Malware sample organizer: MySQL-backed corpus folders, tagging, and MIME-based queries

1 minute read

Organize large malicious or benign file sets into a structured layout with MySQL metadata, tagging, and query helpers.

Source: malware-organiser

Usage:

PreRequsite

Creation of Table

CREATE TABLE `file_meta` (
 `md5` varchar(40) NOT NULL,
 `sha256` varchar(80) NOT NULL,
 `mime` varchar(100) NOT NULL,
 `severity` varchar(10) NOT NULL,
 `timestamp` timestamp NOT NULL DEFAULT CURRENT_TIMESTAMP ON UPDATE CURRENT_TIMESTAMP,
 `file_source` varchar(15) NOT NULL,
 `file_size` varchar(30) NOT NULL,
 `file_path` varchar(200) NOT NULL,
 `file_new_location` varchar(200) NOT NULL,
 `file_name` varchar(100) NOT NULL,
 `author` varchar(30) NOT NULL,
 `tags` varchar(250) NOT NULL,
 PRIMARY KEY (`md5`)
) ENGINE=InnoDB DEFAULT CHARSET=latin1

Configure the database

Edit connection settings in config.json (see the repository README) so they match your MySQL instance.

Dataset content:
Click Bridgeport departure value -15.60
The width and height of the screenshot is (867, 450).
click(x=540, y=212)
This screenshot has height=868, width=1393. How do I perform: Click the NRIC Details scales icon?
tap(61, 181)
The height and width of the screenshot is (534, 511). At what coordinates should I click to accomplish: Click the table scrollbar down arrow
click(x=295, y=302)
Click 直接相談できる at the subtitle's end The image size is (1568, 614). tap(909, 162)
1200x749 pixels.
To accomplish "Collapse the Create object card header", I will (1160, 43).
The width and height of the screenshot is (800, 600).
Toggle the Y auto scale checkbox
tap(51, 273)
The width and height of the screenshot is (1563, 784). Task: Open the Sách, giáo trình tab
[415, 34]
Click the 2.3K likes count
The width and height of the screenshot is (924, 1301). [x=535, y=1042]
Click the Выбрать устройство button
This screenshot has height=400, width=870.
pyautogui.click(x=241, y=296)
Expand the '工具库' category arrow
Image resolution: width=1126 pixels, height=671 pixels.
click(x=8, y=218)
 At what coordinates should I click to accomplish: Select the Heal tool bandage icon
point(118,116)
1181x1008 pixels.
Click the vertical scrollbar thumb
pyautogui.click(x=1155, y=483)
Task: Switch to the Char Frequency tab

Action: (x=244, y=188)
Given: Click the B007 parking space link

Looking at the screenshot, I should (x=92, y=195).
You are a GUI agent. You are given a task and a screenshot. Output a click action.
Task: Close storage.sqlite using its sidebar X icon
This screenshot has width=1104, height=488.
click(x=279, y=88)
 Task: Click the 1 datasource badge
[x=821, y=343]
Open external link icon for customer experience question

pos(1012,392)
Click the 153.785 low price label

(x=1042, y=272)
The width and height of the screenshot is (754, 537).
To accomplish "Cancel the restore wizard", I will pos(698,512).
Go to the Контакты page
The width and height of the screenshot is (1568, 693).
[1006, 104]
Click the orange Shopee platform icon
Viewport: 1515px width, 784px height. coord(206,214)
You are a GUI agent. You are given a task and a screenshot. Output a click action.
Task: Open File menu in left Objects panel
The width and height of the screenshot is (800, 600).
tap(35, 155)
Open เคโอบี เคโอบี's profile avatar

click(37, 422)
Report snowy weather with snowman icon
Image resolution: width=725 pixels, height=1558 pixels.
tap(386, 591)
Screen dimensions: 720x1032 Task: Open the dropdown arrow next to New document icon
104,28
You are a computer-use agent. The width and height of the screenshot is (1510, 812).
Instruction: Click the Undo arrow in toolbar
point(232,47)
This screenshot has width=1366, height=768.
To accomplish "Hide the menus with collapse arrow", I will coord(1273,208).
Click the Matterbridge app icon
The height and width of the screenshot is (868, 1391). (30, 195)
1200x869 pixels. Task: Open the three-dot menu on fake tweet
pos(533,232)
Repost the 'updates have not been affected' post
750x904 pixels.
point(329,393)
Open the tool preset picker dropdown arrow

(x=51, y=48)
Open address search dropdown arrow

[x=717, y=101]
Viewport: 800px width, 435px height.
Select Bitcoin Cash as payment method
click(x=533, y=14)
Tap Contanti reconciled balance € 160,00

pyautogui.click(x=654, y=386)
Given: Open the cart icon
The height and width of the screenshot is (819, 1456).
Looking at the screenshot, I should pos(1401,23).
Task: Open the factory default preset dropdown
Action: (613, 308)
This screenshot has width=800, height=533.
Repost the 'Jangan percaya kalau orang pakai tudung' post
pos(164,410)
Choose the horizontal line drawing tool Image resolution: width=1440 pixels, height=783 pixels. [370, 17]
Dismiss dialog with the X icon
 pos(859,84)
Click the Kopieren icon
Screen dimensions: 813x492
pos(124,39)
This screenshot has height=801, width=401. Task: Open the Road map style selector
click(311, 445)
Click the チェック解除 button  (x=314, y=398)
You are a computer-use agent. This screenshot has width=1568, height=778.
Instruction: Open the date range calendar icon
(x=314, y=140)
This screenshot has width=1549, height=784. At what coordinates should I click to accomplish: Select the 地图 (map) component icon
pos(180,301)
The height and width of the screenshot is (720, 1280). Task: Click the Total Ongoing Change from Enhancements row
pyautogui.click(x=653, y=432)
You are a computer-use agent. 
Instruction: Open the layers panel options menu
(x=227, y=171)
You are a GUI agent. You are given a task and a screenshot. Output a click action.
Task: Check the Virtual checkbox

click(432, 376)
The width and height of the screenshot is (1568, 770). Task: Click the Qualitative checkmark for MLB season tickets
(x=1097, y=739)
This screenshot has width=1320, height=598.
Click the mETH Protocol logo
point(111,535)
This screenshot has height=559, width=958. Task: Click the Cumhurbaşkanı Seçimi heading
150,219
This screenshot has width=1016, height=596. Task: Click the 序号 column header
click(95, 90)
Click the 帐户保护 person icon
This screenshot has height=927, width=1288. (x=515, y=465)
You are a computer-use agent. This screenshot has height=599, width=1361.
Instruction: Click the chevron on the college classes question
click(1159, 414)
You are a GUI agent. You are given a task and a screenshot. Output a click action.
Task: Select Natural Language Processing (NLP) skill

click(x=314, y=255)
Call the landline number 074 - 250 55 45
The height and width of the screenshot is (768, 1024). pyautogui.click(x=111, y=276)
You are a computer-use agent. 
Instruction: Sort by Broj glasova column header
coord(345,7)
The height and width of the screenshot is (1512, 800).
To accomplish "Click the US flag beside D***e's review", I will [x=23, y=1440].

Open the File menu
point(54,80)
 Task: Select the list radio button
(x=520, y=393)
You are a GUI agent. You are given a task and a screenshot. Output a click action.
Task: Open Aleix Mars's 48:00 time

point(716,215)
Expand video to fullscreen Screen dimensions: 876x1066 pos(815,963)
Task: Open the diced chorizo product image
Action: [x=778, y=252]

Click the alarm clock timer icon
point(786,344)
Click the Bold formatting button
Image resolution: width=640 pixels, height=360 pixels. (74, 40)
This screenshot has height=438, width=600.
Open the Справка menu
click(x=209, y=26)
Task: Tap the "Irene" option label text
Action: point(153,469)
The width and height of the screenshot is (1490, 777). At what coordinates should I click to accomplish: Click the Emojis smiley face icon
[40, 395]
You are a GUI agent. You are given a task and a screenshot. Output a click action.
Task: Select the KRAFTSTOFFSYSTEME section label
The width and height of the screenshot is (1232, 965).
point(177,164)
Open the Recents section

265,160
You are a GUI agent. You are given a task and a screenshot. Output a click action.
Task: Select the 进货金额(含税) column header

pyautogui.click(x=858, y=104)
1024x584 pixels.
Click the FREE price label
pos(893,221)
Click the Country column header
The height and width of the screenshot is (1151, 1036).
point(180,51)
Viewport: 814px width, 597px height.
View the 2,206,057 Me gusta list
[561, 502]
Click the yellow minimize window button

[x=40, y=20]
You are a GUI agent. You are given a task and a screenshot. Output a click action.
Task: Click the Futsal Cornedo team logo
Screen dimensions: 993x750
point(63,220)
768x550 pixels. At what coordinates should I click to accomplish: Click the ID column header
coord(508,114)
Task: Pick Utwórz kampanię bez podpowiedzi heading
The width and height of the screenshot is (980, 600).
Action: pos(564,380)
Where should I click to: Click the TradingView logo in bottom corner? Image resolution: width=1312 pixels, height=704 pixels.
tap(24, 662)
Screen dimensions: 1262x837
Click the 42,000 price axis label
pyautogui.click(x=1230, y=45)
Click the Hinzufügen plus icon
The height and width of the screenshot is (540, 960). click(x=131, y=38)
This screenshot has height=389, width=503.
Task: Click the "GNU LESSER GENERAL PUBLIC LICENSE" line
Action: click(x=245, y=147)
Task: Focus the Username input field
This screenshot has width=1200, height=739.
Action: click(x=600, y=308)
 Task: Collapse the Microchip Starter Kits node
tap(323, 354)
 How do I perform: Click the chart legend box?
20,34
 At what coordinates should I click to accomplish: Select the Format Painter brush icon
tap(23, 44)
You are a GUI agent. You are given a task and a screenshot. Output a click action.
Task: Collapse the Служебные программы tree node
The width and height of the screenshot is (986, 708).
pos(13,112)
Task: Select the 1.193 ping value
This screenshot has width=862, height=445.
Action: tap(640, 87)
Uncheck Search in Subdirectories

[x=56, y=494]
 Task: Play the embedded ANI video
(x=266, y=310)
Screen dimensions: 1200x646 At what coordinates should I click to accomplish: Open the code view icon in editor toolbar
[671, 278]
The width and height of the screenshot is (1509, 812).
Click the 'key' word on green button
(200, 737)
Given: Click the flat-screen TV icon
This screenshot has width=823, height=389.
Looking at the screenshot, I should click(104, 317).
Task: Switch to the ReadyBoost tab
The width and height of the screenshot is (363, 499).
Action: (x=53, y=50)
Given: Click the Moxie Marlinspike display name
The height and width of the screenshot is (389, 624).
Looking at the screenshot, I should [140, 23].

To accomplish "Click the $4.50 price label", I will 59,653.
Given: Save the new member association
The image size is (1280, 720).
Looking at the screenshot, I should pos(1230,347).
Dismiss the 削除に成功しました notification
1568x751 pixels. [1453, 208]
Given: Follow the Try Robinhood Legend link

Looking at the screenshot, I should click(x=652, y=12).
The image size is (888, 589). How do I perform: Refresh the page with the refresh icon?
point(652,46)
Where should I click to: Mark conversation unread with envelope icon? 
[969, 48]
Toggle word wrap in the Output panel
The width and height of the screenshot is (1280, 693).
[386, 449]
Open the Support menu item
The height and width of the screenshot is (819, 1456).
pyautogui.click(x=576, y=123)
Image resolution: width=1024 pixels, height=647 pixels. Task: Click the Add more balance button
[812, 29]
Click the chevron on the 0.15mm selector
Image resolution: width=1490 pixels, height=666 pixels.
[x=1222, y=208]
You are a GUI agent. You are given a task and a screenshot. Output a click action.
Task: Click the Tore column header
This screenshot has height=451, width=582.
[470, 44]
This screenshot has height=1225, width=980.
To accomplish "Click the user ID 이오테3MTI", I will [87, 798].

Directions:
Say whether each statement agrees with the malware organizer text, answering yes or no and quoting the words of the text that decide it. 1. The file_meta table uses the sha256 column as its primary key. 2. The file_meta table is created with the InnoDB engine. 3. MySQL connection settings are edited in config.json. The rows play no part here.

Problem solution:
1. No: "PRIMARY KEY (`md5`)"
2. Yes: "ENGINE=InnoDB"
3. Yes: "Edit connection settings in config.json"